A group of software engineers from the University of California, collaborating with a colleague from Soochow University and another from LuxiTec, have devised a method to operate AI language models without relying on matrix multiplication. Their innovative approach and successful testing have been detailed in a paper published on the arXiv preprint server.
The increasing power of LLMs like ChatGPT has led to a rise in the computational resources they demand. Matrix multiplication (MatMul) is a crucial step in running LLMs, where data is combined with weights in neural networks to generate probable answers to queries.
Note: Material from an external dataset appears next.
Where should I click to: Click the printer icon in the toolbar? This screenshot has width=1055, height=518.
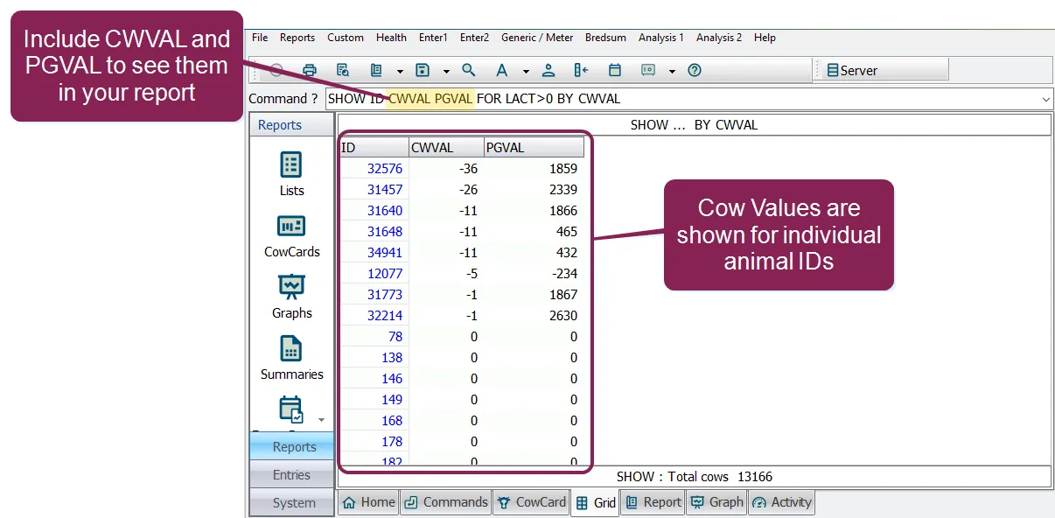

Initially, AI researchers recognized that graphics processing units (GPUs) were well-suited for neural network tasks due to their ability to run multiple processes concurrently, including multiple MatMuls. However, even with extensive GPU clusters, MatMuls have become bottlenecks as LLMs grow in power and popularity.
In their recent study, the research team asserts that they have devised a method to operate AI language models without the necessity of MatMuls, while maintaining efficiency.
To accomplish this, the team adopted a novel approach to weight data, replacing the current 16-bit floating point reliance with a simplified system using only three values: {-1, 0, 1}. They also introduced new functions to perform similar operations as the previous method, along with innovative quantization techniques to enhance performance. By reducing the number of weights, less processing power is required, resulting in decreased computing demands. Additionally, they revolutionized LLM processing by implementing a MatMul-free linear gated recurrent unit (MLGRU) in place of traditional transformer blocks.
Upon testing their novel concepts, the researchers discovered that their system, utilizing the new approach, achieved performance comparable to current state-of-the-art systems. They also observed that their system utilized fewer resources.